Please pull out each line below that contains the word "header", copying those lines in full. Case counts.

## START

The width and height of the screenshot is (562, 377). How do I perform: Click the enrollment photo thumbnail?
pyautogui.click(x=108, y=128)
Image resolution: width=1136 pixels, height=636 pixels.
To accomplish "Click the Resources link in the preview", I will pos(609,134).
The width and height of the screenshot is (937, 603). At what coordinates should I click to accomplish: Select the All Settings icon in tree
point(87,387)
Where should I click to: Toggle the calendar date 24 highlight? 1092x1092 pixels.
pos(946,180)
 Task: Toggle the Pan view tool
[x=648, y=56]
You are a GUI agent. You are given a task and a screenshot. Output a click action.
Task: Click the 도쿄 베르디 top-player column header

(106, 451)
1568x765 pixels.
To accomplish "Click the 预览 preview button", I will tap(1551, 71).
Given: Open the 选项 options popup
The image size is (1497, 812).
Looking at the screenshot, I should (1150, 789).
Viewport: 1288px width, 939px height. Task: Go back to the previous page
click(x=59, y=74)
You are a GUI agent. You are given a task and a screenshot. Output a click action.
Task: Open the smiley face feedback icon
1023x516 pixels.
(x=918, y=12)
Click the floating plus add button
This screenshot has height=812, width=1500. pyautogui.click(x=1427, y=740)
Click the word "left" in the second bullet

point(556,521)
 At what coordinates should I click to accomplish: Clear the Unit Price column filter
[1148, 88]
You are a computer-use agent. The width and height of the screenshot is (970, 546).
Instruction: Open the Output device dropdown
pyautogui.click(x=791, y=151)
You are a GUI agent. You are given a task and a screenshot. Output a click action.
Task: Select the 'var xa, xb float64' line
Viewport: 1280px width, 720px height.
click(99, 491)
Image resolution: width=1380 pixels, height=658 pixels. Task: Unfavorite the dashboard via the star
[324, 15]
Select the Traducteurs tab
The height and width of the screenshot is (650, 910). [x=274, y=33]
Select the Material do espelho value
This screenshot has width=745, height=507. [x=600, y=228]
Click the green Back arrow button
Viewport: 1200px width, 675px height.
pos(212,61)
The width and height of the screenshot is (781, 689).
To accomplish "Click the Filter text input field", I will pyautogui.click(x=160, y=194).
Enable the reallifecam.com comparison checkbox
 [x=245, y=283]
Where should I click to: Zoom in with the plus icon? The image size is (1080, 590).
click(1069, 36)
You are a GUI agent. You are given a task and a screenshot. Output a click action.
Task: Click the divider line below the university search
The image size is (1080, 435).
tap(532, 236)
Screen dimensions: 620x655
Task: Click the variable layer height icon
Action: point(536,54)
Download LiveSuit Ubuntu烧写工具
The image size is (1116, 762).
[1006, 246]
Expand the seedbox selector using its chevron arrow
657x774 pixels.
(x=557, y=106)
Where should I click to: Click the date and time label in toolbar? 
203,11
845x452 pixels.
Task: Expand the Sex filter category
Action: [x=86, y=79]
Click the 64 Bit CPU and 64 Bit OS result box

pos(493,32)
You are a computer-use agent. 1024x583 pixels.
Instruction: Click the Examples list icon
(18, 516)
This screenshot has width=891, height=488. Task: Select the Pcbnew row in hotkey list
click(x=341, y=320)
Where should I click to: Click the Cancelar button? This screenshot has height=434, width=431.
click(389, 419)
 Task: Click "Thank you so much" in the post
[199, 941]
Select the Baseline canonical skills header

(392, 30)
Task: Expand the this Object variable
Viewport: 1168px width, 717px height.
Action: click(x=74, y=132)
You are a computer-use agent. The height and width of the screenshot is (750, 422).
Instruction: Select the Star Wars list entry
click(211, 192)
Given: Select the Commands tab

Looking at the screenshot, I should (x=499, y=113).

## END

*Task answer*.
Task: Click the 도쿄 베르디 top-player column header
Select the Baseline canonical skills header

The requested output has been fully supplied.